HEAL UoS

MMR, Patients’ Beliefs, and Legal Coercion

In 2013, Case of the week, Key Legal Concepts, Vaccination on October 21, 2013 at 7:00 am

Over the last week or so, there’s been a lot of media coverage of a case in which Theis J, sitting in the High Court, issued a declaration that two sisters aged 15 and 11 should receive the MMR vaccination. Although the courts will (rightly) tell us that any such decision concerning the MMR vaccine is applicable only to the particular case under issue, some observers may now sense a trend developing in the jurisprudence on this question.

In the particular case, various stock health care law issues arise: what should practitioners and the courts do in the face of practical disagreement between parents?; how much weight should be given to the views of ‘mature minors’?; can practical problems legitimately interfere with a principled, ‘coercive’, legal decision? (it has been reported that, despite the judgment, the vaccinations have not been given)

A further question, raised in the case, and which causes continuous tension in English health care law concerns the treatment of patients’ (and, for minors, their parents’) beliefs. It is interesting to assess this from a wide range of angles, but here let us focus on two ways that beliefs are expressed in health care decisions.
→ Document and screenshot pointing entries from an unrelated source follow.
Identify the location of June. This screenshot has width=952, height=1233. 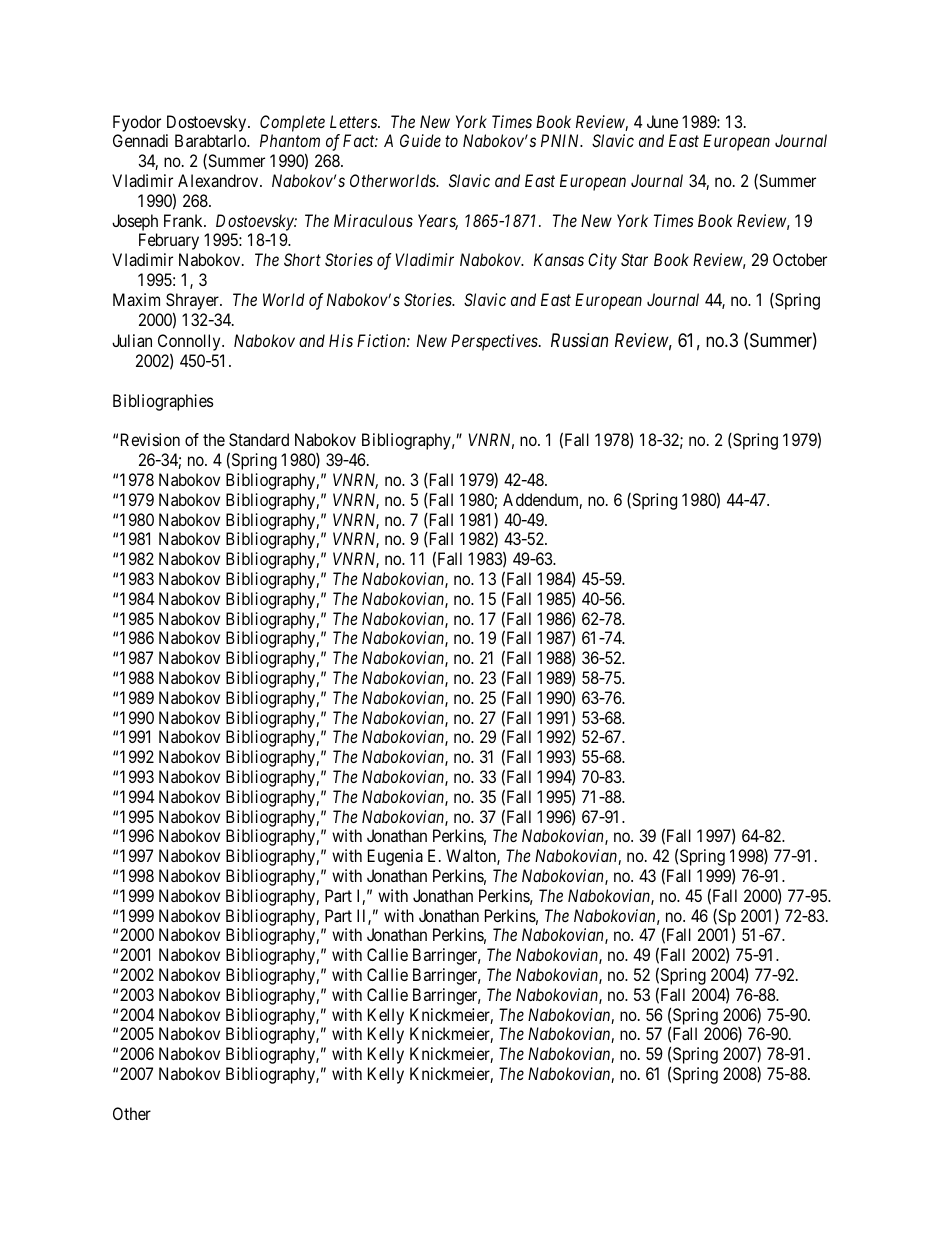
(662, 121).
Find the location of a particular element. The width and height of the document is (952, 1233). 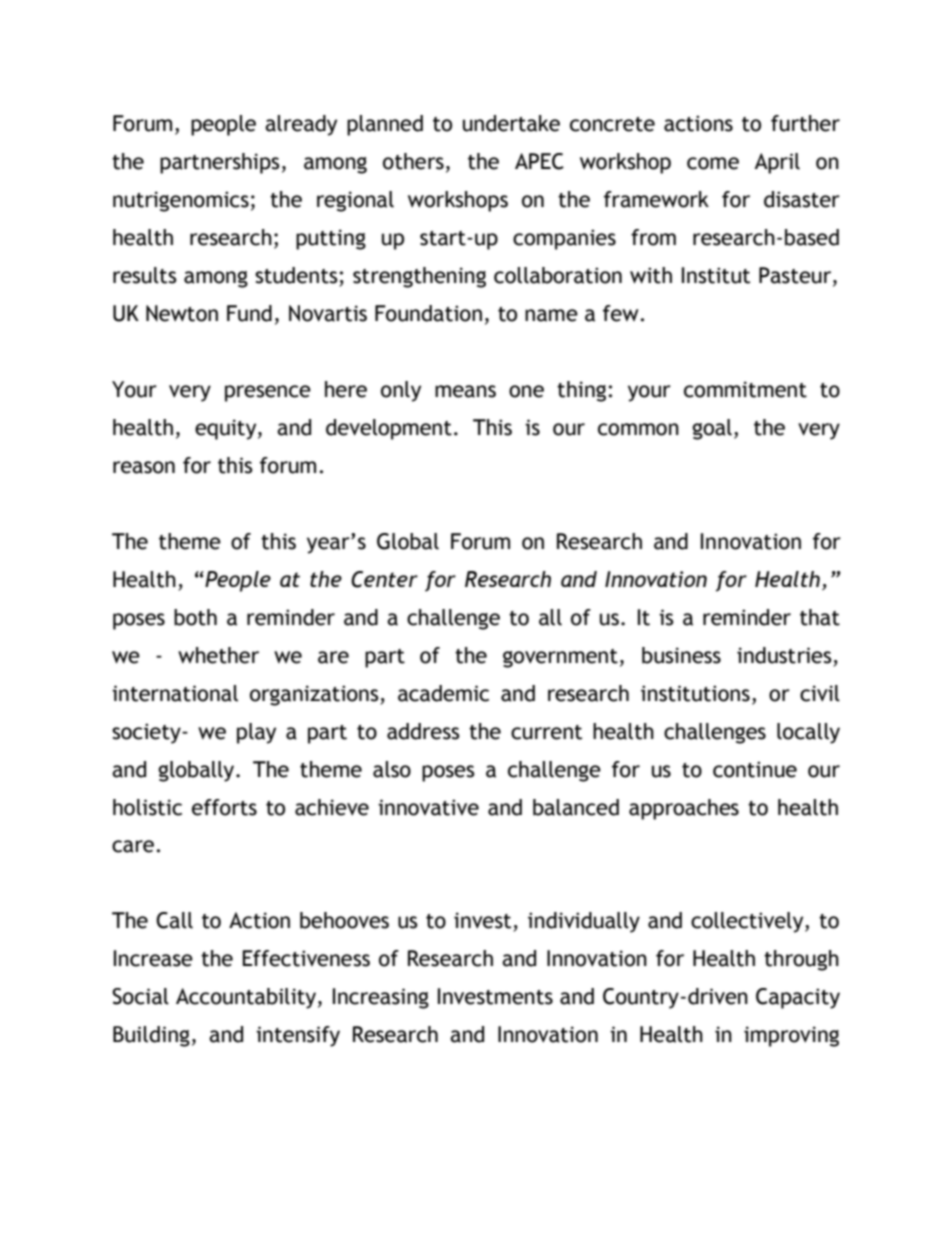

commitment is located at coordinates (745, 389).
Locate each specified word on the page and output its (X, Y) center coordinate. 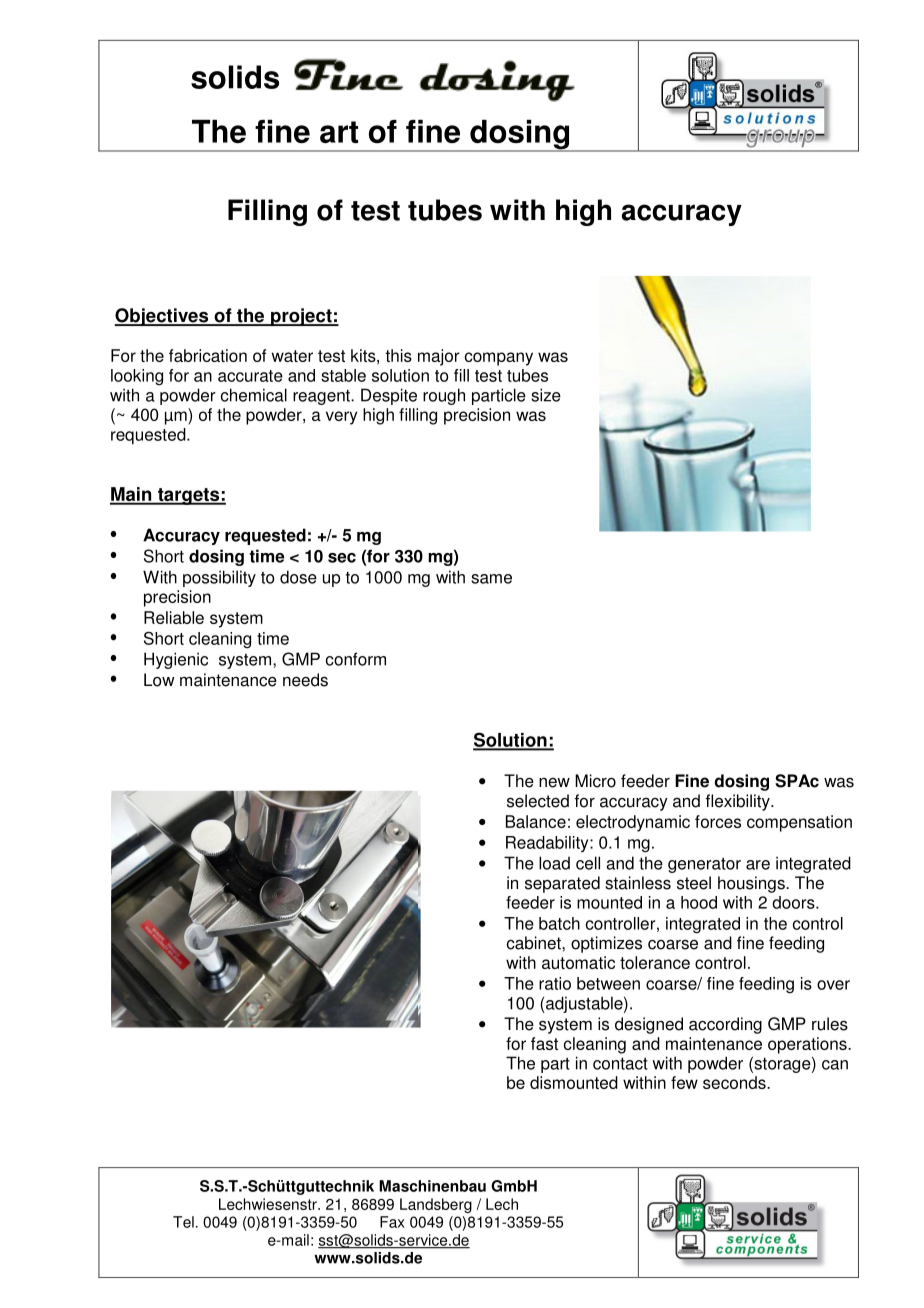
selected (538, 801)
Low (159, 680)
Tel (183, 1222)
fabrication (208, 355)
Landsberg (436, 1205)
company (499, 359)
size (546, 395)
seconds (735, 1082)
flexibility (739, 802)
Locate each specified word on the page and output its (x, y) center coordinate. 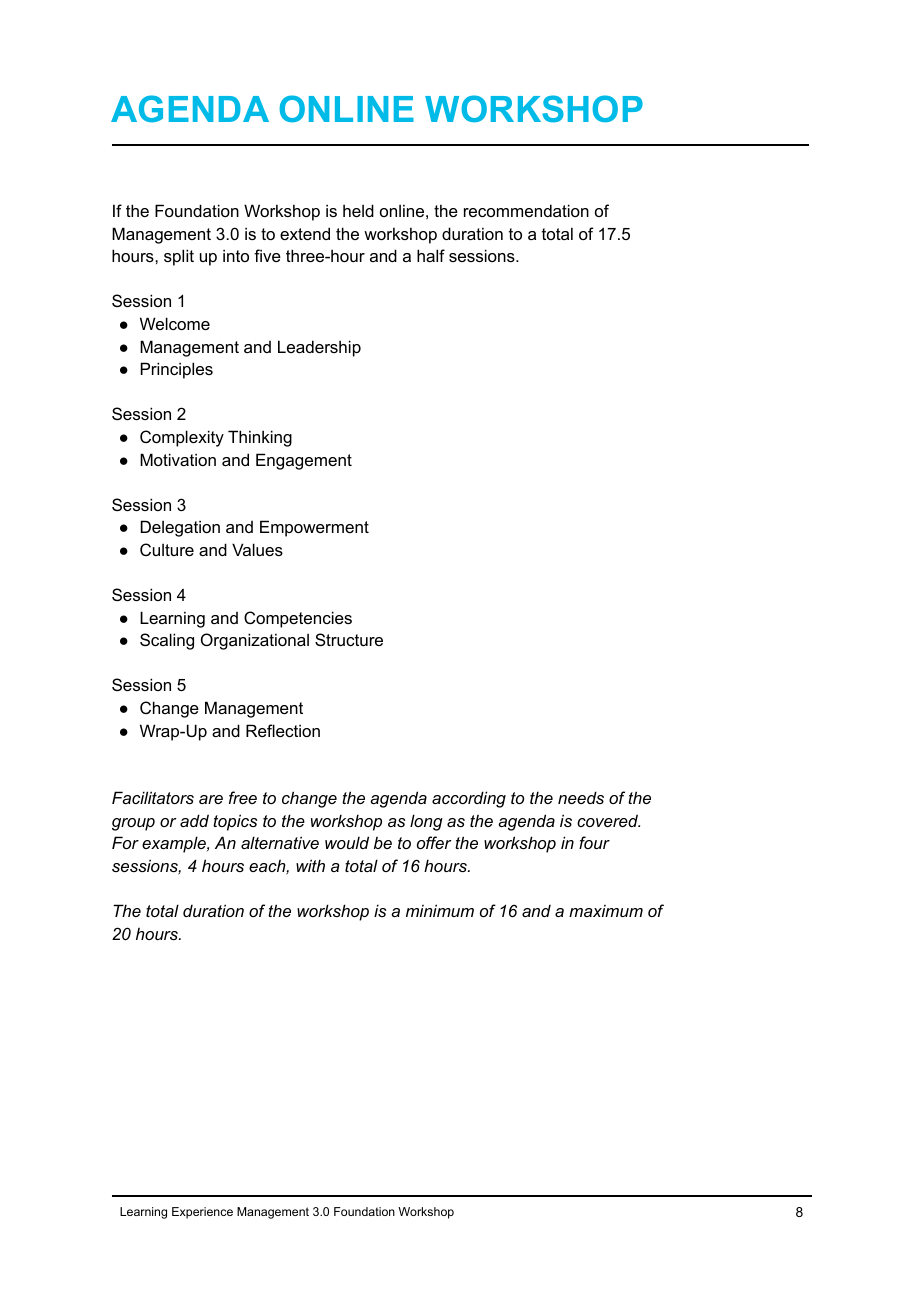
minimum (440, 910)
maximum (606, 911)
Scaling (167, 641)
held (358, 210)
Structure (349, 639)
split (179, 257)
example (175, 844)
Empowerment (314, 528)
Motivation (178, 459)
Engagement (304, 461)
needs (581, 797)
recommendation (526, 210)
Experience (202, 1213)
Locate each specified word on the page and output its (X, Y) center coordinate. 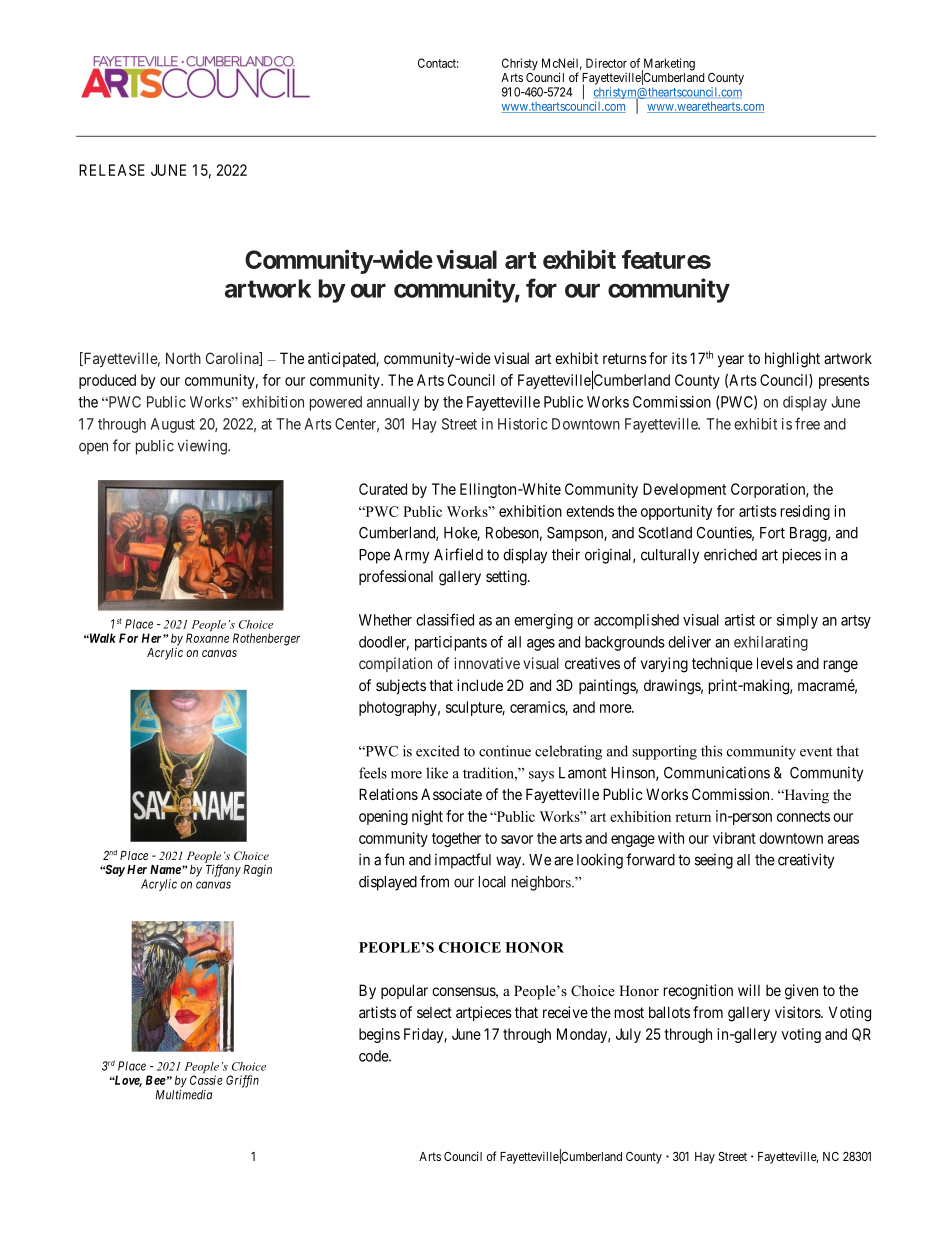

First, we may find challenges to a patient’s conclusions on a decision, brought by reference to the quality of the reasoning that led to those conclusions. Sometimes, the courts set aside patients’ expressed wishes because of patients’ apparently faulty logic. In the recent MMR case it was noted that whilst the 15 year old child objected to the vaccination on ethical grounds (she is a vegan and says she objects to the products within the vaccine being introduced to her body), she had voiced no such objection to, hypothetically, receiving treatments that also seem to offend her vegan principles, should she fall ill. This apparent inconsistency contributed to the reasons for finding her beliefs less than compelling.

Where judges decide carefully and openly (when is it otherwise?), many will argue that it is proper—especially in the case of child patients—that the courts should not uphold a patient’s ‘rights’ to harm herself, with harm judged even by the patient’s own standards; that we can legitimately, in some circumstances, protect people from their own harmful and inconsistent reasoning.

Yet a second challenge regarding beliefs, which we also find in health care law and which is much harder to resolve, is found in cases where courts essentially disregard a belief by virtue of its very content. Here, we don’t face a flaw in the patient’s process of reasoning. In theory, English health care law aims to be deferential on belief systems; legal principle tells us that generally the basis of our decisions is not for the courts or carers to question. Yet sometimes, ‘the science’, or ‘common sense’, or ‘basic reason’ seem to lead to compelling reasons to disregard a patient’s views.  In these instances, it can be much harder, on terms consistent with legal principle, to frame a judgment that sets aside the patient’s (or parent’s) decision. If such a judgment is to enjoy legitimacy, the law needs to develop coherent means of accommodating such an approach explicitly, for children and for adults.